A "chegada"
Há qualquer coisa de profundamente irresistível nas pessoas que nunca deixam de ter ar de criança. O olhar aceso de quem acabou de roubar chocolates da dispensa, o andar errático, os cabelos sempre despenteados, as mãos claras, direitas e sem marcas do tempo e o riso tímido como se fosse sempre a primeira vez.
São crianças para sempre e podem viver para sempre no coração de alguém. Dizem-me, "tu és assim", uma espécie de menina capaz de grandes tropelias que esconde a idade atrás da candura que nunca perde, apesar de todas as marcas que foi herdando dos dias... A infância guardada numa caixa escondida debaixo da cama, a adolescência dos copos e das saídas, o medo de não ser a mais forte e de se rirem de ti, a vontade de sair de casa e abraçar o mundo, e depois a solidão repartida entre as pessoas que desejaste e nunca tiveste e as outras, as que te incendiavam o corpo e te deixavam o coração em pedra porque nunca as amaste.

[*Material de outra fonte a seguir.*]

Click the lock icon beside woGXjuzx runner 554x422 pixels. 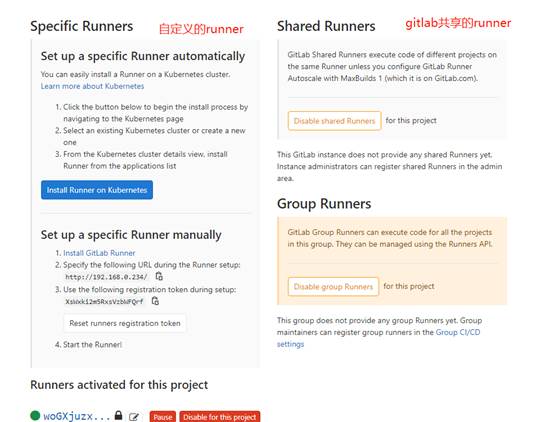pos(119,415)
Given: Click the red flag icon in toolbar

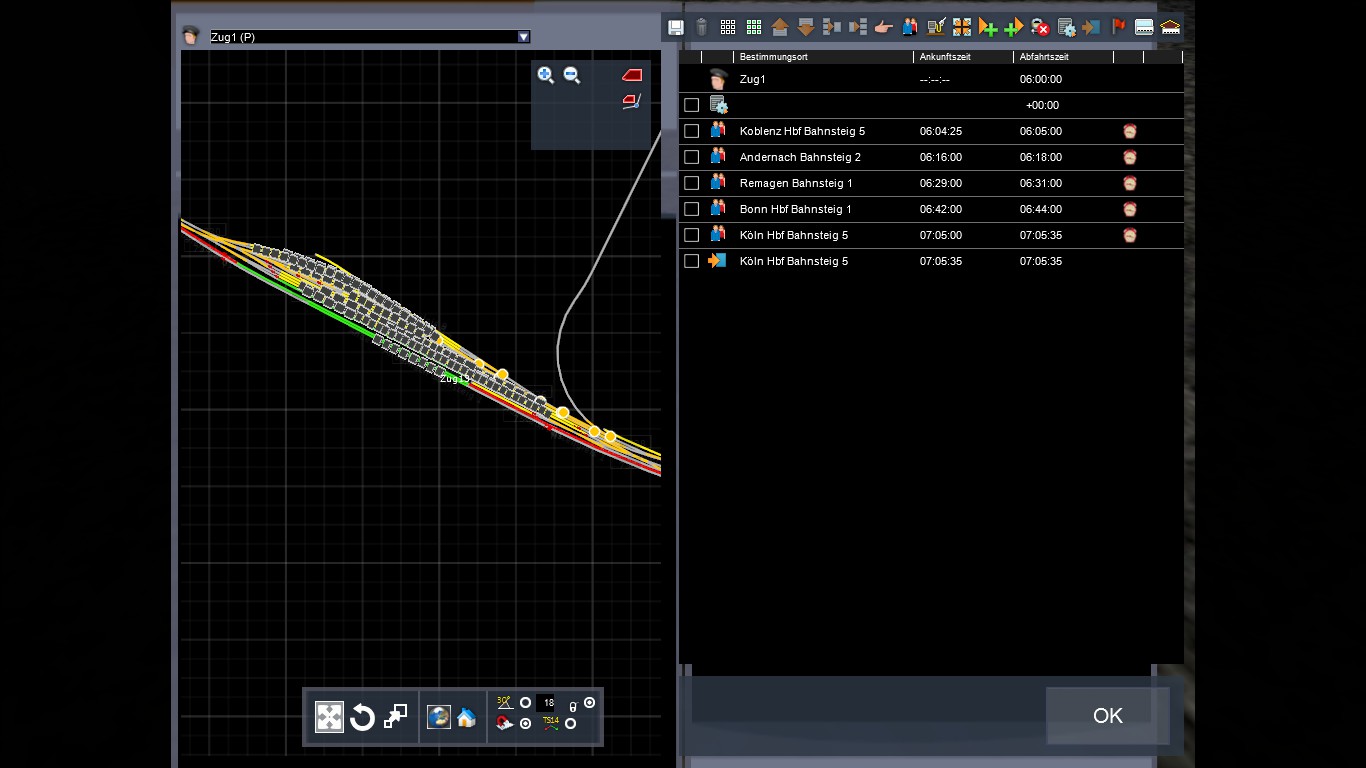Looking at the screenshot, I should coord(1119,27).
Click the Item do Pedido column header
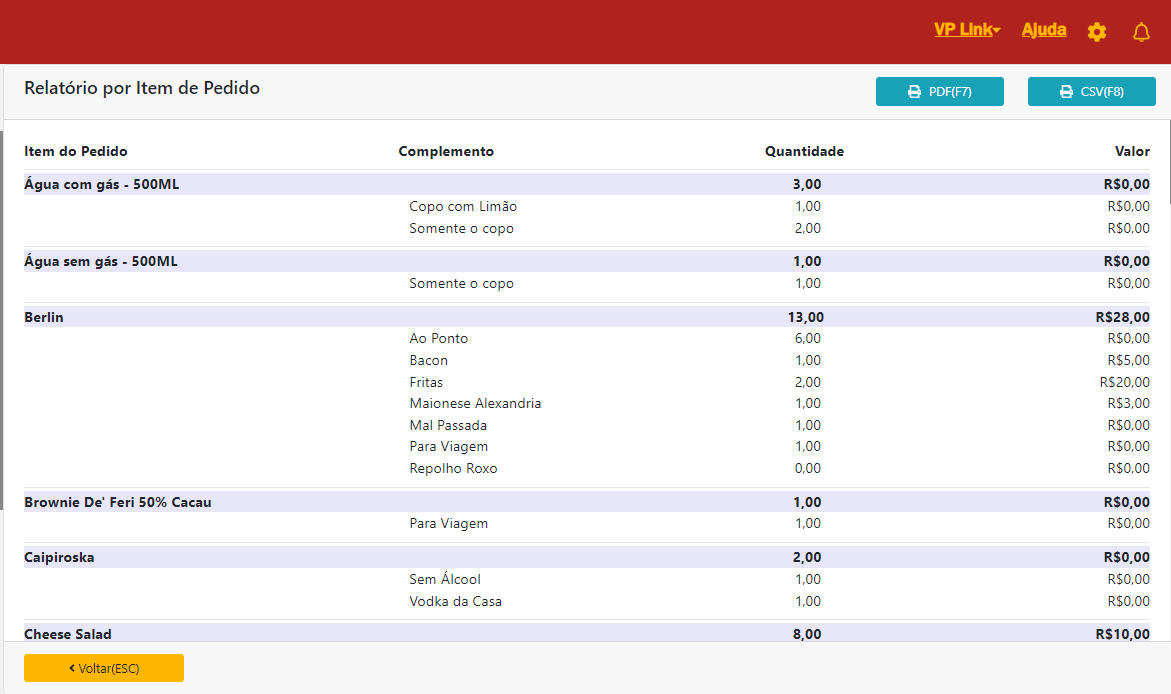1171x694 pixels. click(76, 152)
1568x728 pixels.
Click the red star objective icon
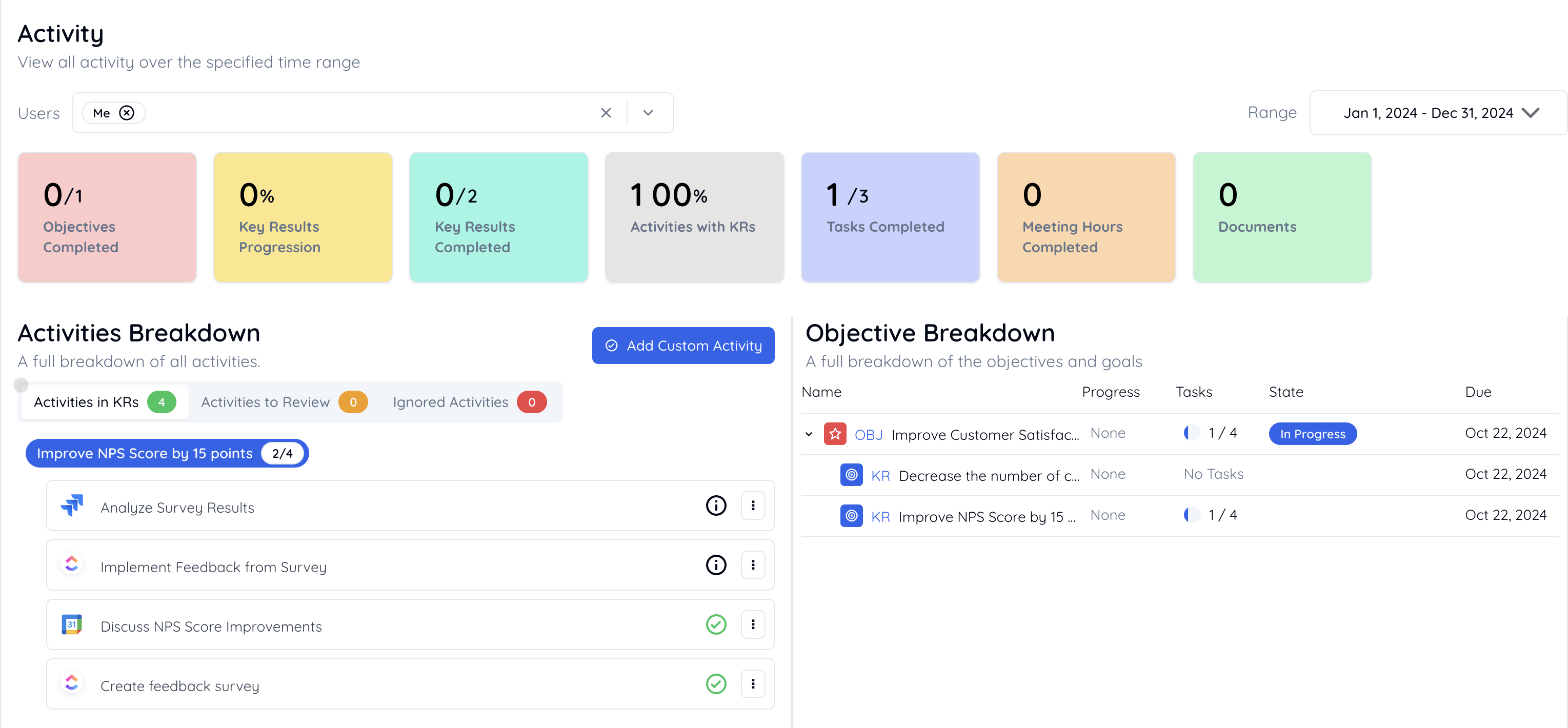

Hoje, que já cresceste e começaste a trabalhar, tens manhãs em que ao espelho, perguntas à tua imagem "quem és tu afinal"?! Tu, a viver numa cidade que não é tua nem de ninguém, numa casa pequena demais para os teus sonhos que se dissolvem no vapor do duche da mesma forma com que já perdeste uma ou duas pessoas e te lembras daquela coisa escondida que faz com que as pessoas continuem juntas pela vida, como se tivessem sido separadas à nascença e um fio invisível as voltasse a unir para sempre.
Perguntas à tua imagem, vestida de Primavera com os cabelos compridos e um sorriso tão sem idade como o teu, que vida é essa e se isso é um dom ou se é meramente uma capacidade... Imaginas a "chegada" como se ela se descesse de um baloiço suspenso das nuvens, as pernas compridas e os braços estendidos, o cheiro adocicado da pele, a boca a pedir atenção e o olhar a perguntar se a vais escolher, quando foi ela que já te escolheu e só te está a dar a ilusão que és tu que mandas nas tua vida. A "chegada"...
Ao espelho, onde vês o reflexo entre a mulher que és e aquela que ás vezes desejavas ser, respiras fundo e desejas que essa mulher chegue um dia com a "chegada", mas não demasiado cedo para te assustar nem demasiado tarde porque entretanto podes perder-te.
O que tu não sabes, é que do outro lado do espelho te vigiam de vez em quando, como se essa vigia fosse o teu avesso. Vigia que te da a protecção das memórias e das escolhas, como se fosse o teu presente e como se pudesse ser o teu futuro. Mas é ainda demasiado cedo, é ainda tempo de guardar no silêncio dos dias a vontade de querer. Tens de ter calma. É ainda de manhã e tu estás atrasada para o trabalho e eu estou adiantada na tua vida, eu, a "chegada", por isso respiro fundo contigo, do outro lado da tua imagem e espero... Sentada no baloiço da tua infância, lá mesmo em cima, para que não me vejas à espera que um dia dês o salto para o outro lado da tua vida e sejas quem sempre sonhaste para que te vejas ao espelho como eu já te vejo, como tu és... Um dom, uma capacidade, uma dádiva, uma postura na vida, um sorriso, um sol que ilumina uma sala.